Lasting connections trump reach when it comes to Olympic marketing
In 2012, the London Olympic Games turned back the hands of time — with BBC TV coverage reaching 90% of the UK population and restoring viewing figures to a pre-digital high.
But any marketers banking on a similar phenomenon for Rio 2016 should beware. While this year’s games are expected to draw a global TV audience of 3.6 billion, over 80% of viewers will be distracted by another device. And for 56% of users that device will be a smartphone.
Although events like the Olympics are still an occasion where fans crowd around the TV set, the rise of second screening means there is no guarantee their attention will not be drawn away by browsing or online chats during ad breaks.
Indeed, according to a recent survey by RadiumOne, that is exactly what many UK fans plan to do when the games begin — 20% of participants said they would be talking to friends about the action, 19% are likely to be searching for information online, and 16% will be posting comments on social networks.
A single 30-second TV ad slot is therefore no longer enough to ensure campaign success and in response, forward-thinking brands are increasingly turning to cross-channel strategies that boost their impact on the big screen by engaging audiences across a variety of channels.
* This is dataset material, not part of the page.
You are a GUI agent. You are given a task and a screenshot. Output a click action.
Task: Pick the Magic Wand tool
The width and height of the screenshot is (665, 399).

What makes Olympic marketing successful?
So with the torch only a week away from landing in Rio, what lessons can marketers take from the campaigns launched so far to make sure their strategies deliver Olympic gold, and how can they avoid following the steps of brands that have ended up in last place?
In February this year, Olympic sponsor Nissan took social interaction with the games even further by enabling fans to virtually train with athletes for its ‘Be the Heartbeat of Britain campaign.
In a bid to make fans feel like part of the action, the brand linked its ambassadors and Team GB athletes — Kat Copeland, Richard Whitehead and Max Whitlock — to a live feed on social media, which allowed fans to join their demanding training session in real-time.
In doing so, Nissan not only helped to build anticipation for the big event, but also established a powerful association between its brand and the joy being connected with the Olympics.
Developing strong, lasting connections with fans should be a higher priority than pure reach
Fellow sponsor Kellogg’s also harnessed the fascination with athletes to capture the attention of its audience, recreating a series of wake-up scenes from Hollywood movies —such as Spiderman and Ferris Bueller’s Day off — for its #GreatStarts campaign with the help of several former Olympic medallists, including Sir Steve Redgrave, Rebecca Adlington and Louis Smith.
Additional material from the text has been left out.